[[ INFORMATION GIVEN, beginning ]]

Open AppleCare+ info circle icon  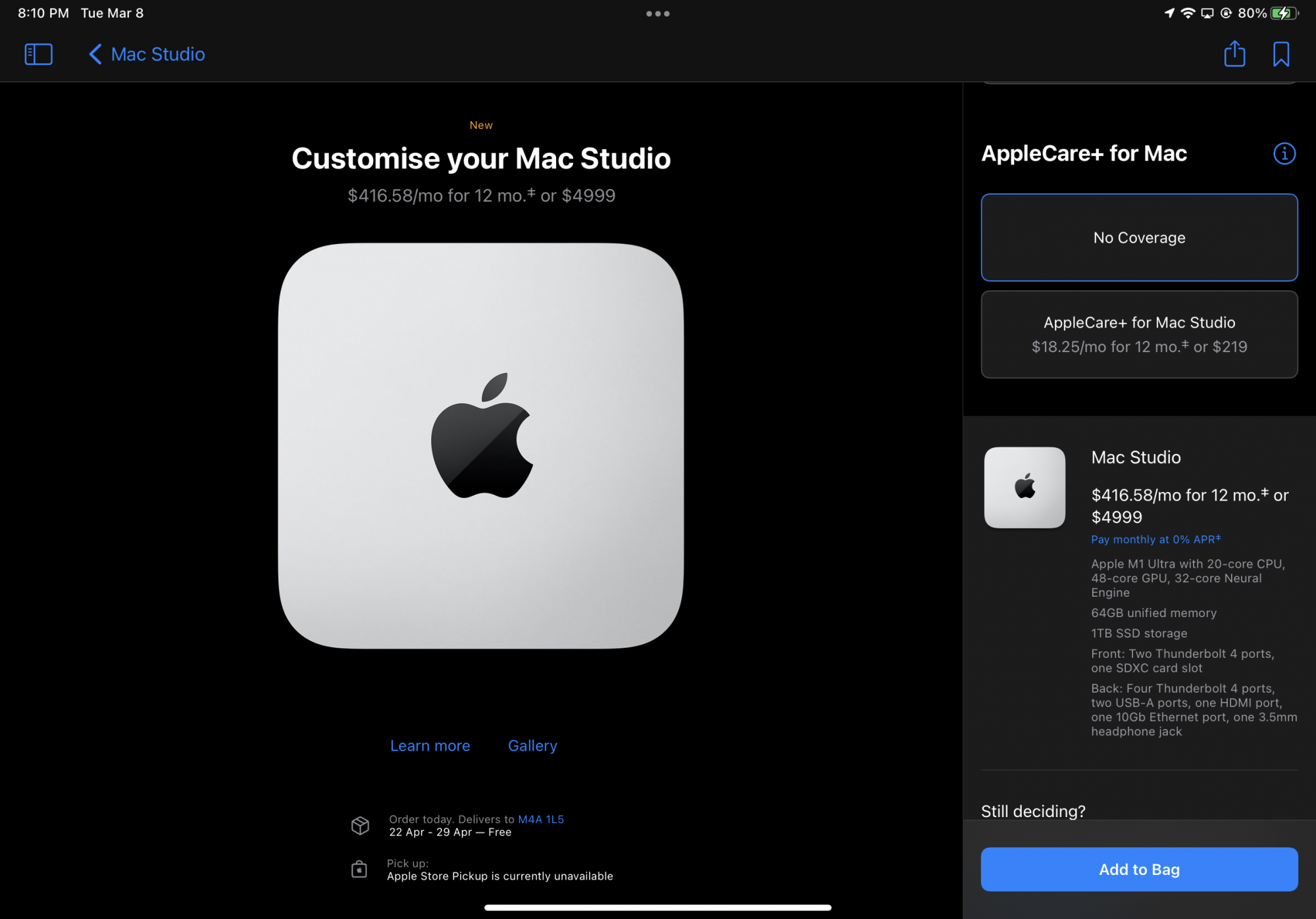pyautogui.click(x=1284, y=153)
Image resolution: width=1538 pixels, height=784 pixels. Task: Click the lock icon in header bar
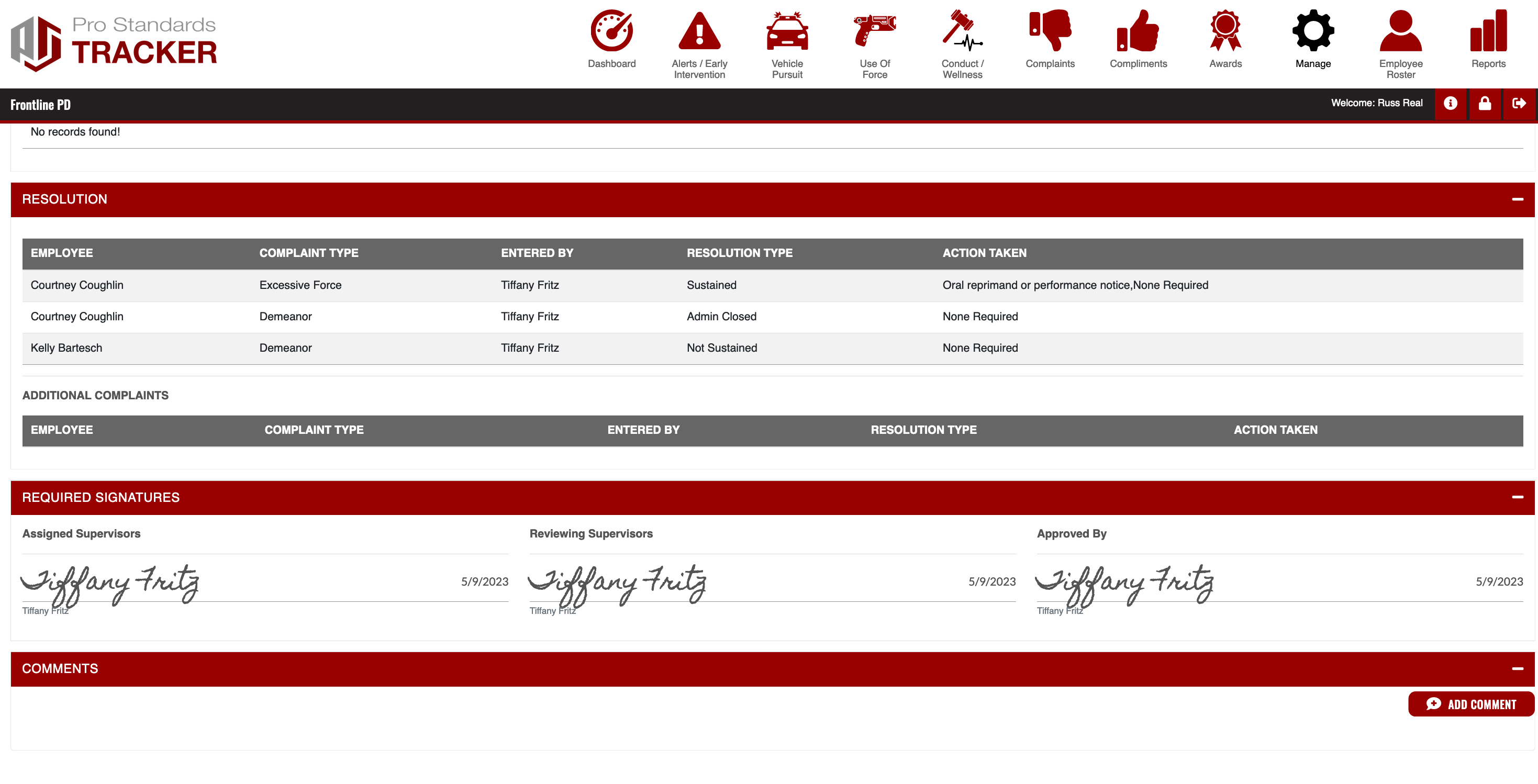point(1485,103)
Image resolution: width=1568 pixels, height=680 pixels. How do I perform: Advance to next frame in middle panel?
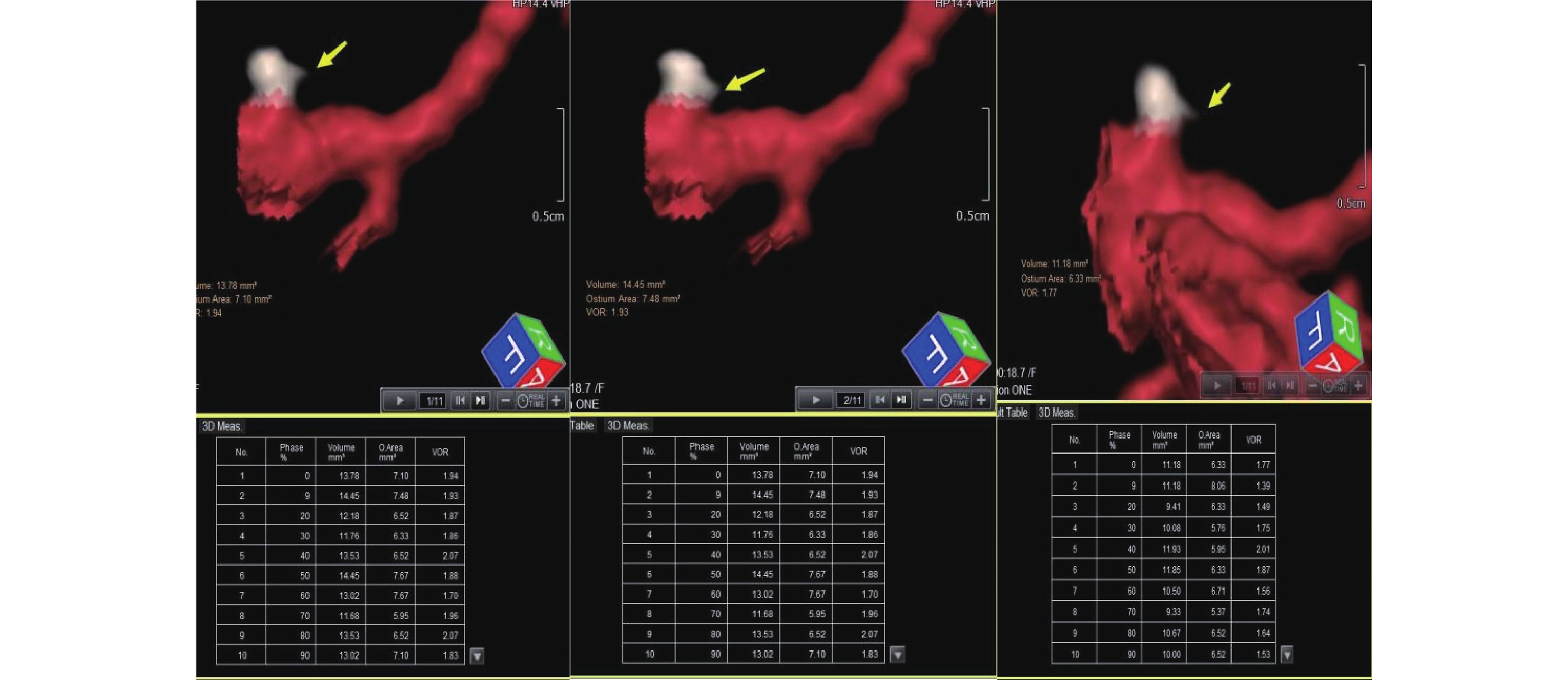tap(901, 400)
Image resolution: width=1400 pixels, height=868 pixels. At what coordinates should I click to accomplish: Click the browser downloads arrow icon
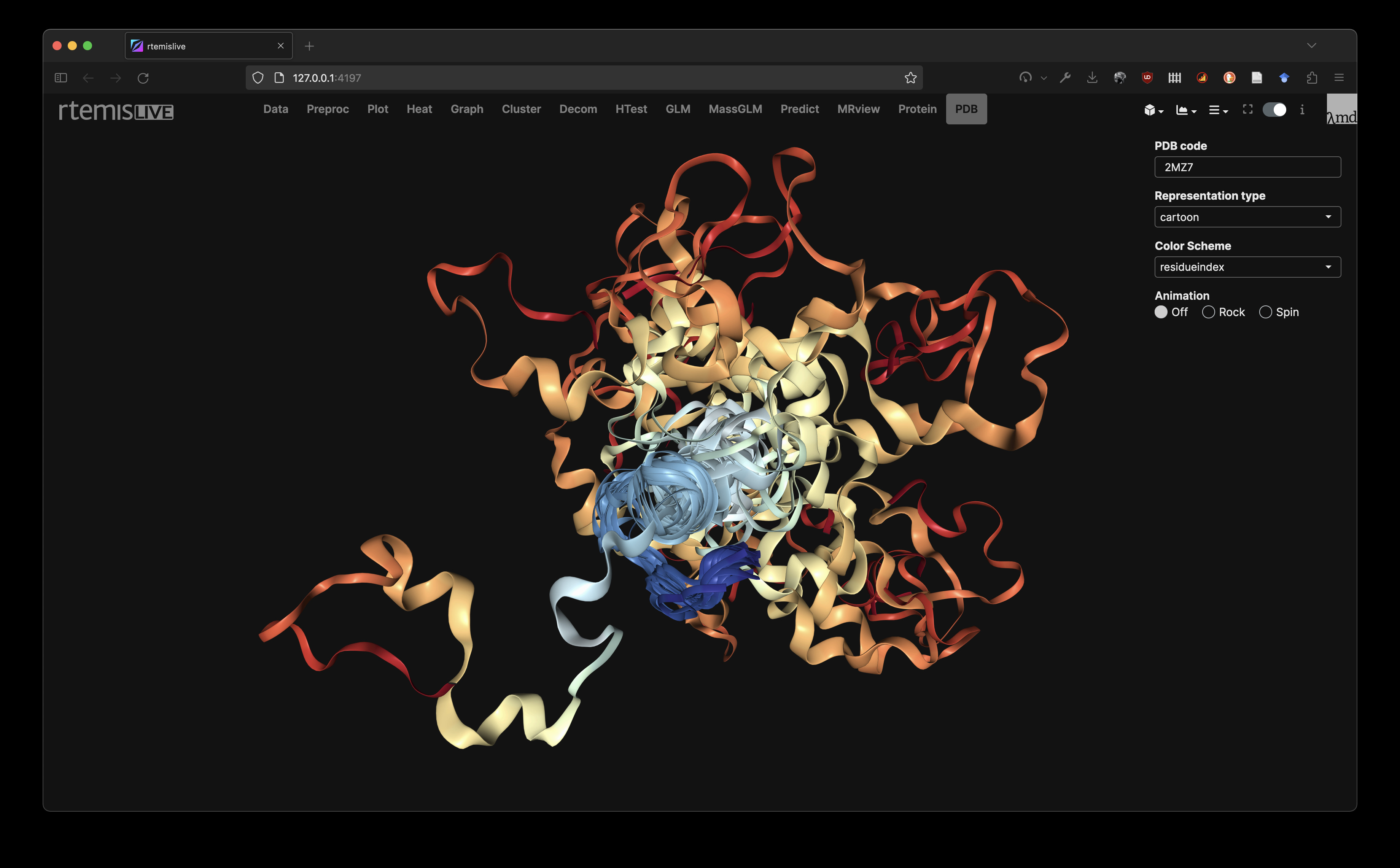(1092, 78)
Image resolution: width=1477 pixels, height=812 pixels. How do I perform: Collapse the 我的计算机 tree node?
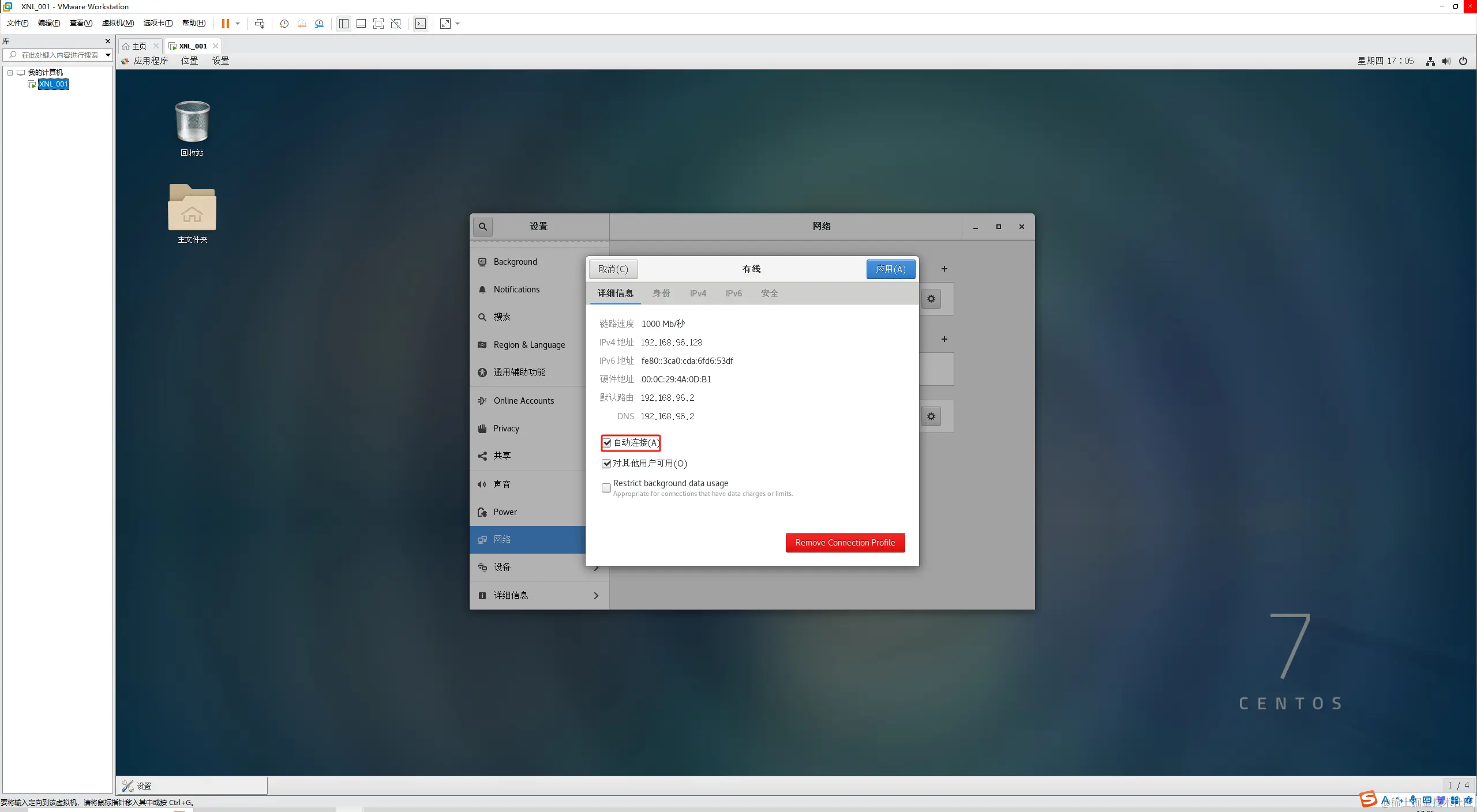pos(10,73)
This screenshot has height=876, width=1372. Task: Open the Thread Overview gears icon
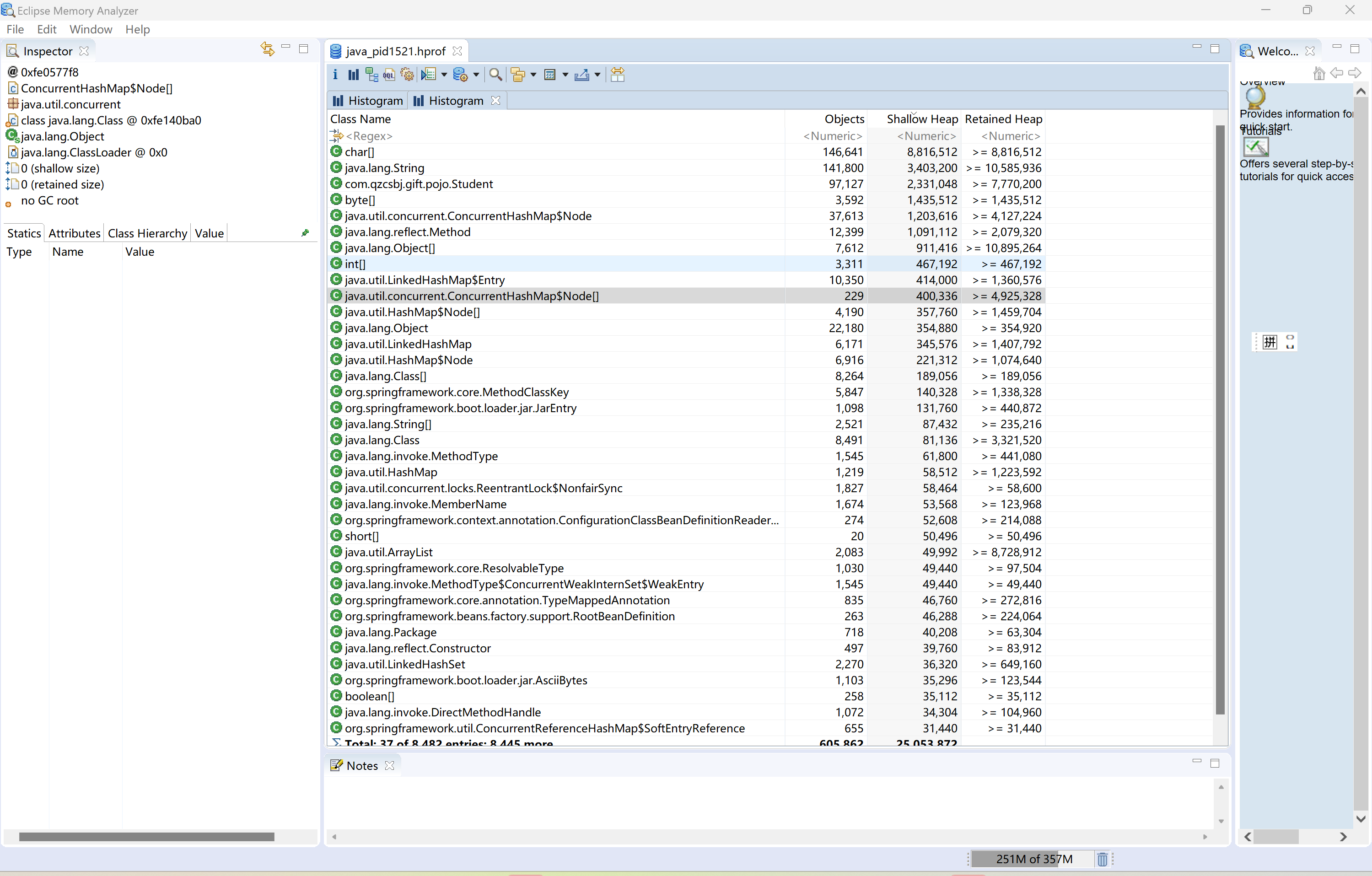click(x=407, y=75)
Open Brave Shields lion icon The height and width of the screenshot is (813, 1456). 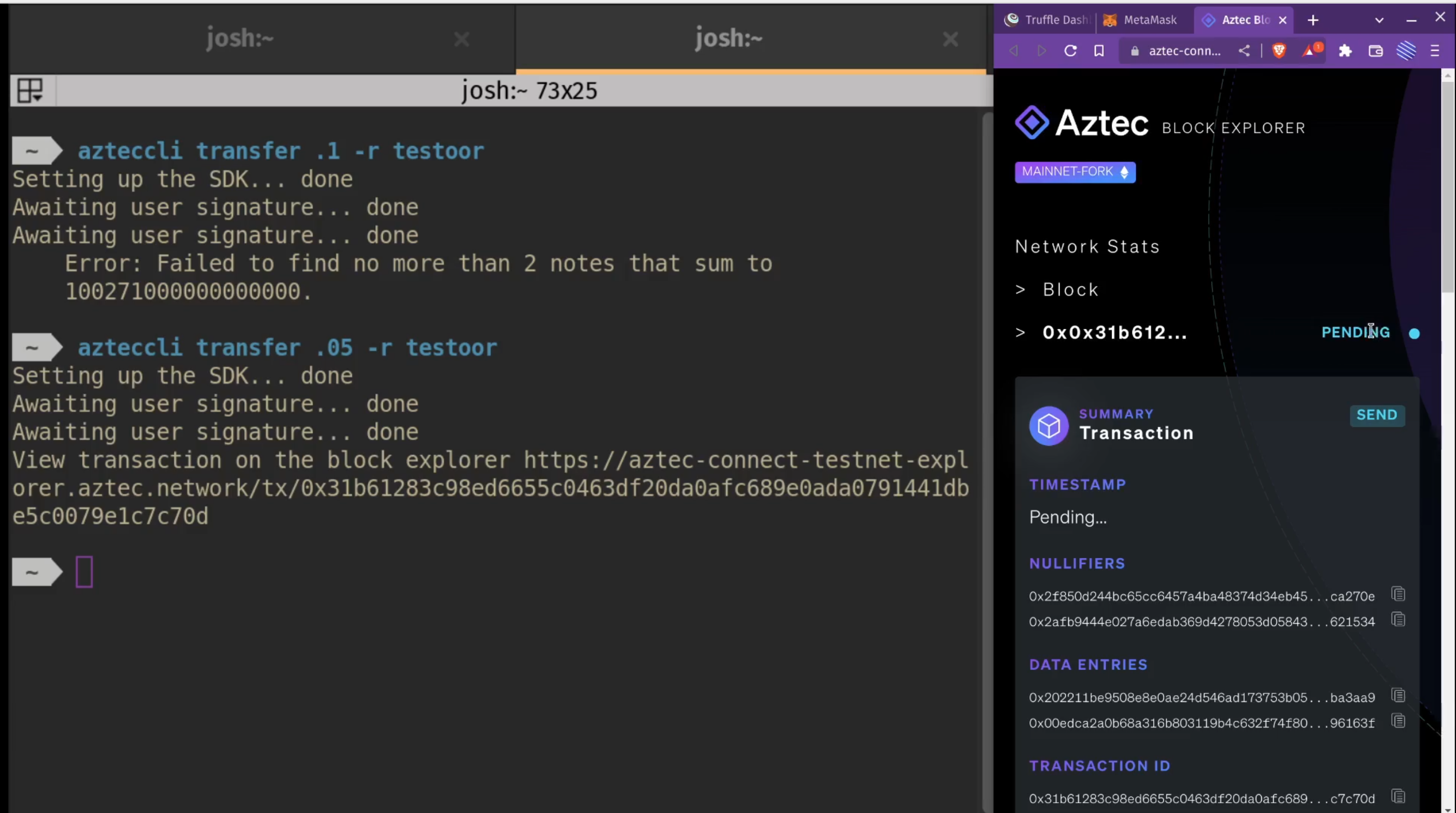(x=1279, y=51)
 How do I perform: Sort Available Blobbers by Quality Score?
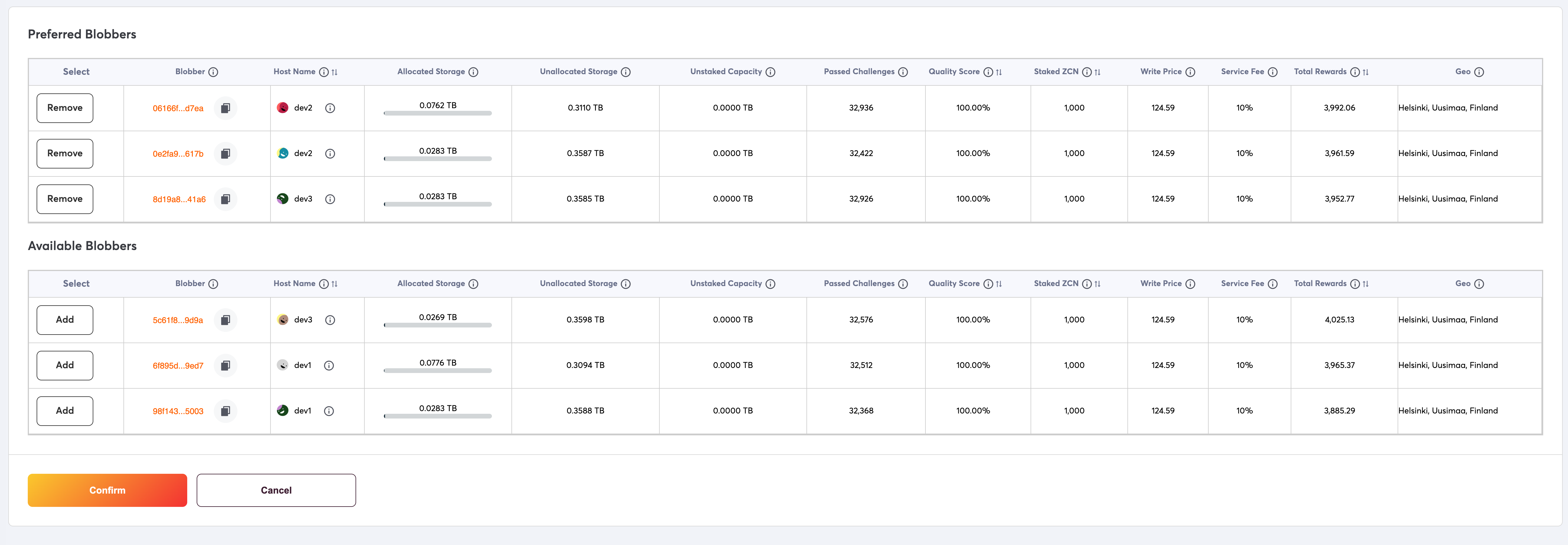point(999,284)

[[ INFORMATION GIVEN, end ]]

WHAT IS NEEDED: Beginning with the line that contains "How do I perform: Sort" and ending with the last line of the entries above, repeat each line exactly, but not the pictures.

TASK SOLUTION:
 How do I perform: Sort Available Blobbers by Quality Score?
point(999,284)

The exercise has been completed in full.